To do: Rewrite the rows from the start through the line with "(x=174, y=44)", changing "click action" to "tap action" and keeping everything else the same.

Rows for locating described items:
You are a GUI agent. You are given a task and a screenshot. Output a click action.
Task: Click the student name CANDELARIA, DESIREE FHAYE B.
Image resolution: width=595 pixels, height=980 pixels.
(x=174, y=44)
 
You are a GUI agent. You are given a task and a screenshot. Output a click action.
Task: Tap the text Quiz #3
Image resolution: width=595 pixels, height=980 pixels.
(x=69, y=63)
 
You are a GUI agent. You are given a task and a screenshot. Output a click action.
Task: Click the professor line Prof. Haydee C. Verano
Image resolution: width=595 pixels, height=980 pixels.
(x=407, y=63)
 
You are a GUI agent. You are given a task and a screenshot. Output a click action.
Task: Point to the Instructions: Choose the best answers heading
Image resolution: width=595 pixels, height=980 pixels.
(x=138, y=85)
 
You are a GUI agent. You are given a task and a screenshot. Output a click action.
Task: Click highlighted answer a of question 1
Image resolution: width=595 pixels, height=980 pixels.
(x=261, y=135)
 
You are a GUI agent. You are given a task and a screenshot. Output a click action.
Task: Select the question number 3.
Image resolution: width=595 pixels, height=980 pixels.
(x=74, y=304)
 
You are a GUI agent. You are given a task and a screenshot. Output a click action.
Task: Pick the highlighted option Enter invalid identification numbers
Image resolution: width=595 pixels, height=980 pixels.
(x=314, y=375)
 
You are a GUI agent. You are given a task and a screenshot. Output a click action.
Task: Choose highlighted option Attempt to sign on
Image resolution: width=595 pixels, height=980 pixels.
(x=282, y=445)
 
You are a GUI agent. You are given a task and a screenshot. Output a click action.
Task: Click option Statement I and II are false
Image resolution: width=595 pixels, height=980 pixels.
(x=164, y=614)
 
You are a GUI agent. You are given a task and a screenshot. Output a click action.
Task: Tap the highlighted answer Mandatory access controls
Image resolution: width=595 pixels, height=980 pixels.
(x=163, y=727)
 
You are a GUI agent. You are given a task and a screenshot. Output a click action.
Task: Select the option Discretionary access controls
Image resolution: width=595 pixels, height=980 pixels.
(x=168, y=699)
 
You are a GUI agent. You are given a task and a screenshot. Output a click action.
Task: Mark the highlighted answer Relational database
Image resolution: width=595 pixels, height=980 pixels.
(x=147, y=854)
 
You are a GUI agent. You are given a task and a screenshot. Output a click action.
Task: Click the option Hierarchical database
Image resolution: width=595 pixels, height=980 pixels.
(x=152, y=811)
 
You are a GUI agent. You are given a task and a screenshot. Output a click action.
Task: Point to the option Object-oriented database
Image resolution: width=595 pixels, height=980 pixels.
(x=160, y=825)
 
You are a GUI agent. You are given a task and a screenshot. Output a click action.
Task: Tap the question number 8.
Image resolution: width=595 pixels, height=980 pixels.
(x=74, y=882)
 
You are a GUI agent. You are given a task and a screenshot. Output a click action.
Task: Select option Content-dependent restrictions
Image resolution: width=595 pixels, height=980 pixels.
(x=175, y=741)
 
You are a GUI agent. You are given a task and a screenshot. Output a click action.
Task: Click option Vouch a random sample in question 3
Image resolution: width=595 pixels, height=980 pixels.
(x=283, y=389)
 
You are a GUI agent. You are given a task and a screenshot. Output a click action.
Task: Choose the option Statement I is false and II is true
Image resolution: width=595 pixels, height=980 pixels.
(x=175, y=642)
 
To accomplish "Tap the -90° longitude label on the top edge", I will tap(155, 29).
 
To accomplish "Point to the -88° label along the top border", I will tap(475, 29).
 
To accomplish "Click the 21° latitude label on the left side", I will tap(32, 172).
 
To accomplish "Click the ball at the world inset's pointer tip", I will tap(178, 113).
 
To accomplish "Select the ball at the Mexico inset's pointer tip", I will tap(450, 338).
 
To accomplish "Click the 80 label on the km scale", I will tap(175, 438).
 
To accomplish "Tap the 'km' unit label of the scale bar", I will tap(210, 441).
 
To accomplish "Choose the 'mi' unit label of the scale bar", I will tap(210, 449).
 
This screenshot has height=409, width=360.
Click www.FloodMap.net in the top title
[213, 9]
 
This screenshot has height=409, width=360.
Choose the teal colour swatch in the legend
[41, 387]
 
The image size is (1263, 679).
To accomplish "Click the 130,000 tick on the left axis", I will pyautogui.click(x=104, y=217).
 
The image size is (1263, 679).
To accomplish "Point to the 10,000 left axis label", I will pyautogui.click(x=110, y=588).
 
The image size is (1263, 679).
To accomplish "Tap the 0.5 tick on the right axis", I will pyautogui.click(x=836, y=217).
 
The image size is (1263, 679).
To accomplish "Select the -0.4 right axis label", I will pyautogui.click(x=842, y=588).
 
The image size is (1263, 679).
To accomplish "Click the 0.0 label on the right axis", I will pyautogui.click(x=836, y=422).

Answer to this task:
You are a GUI agent. You are given a task and a screenshot. Output a tap action.
Task: Click the student name CANDELARIA, DESIREE FHAYE B.
Image resolution: width=595 pixels, height=980 pixels.
(x=174, y=44)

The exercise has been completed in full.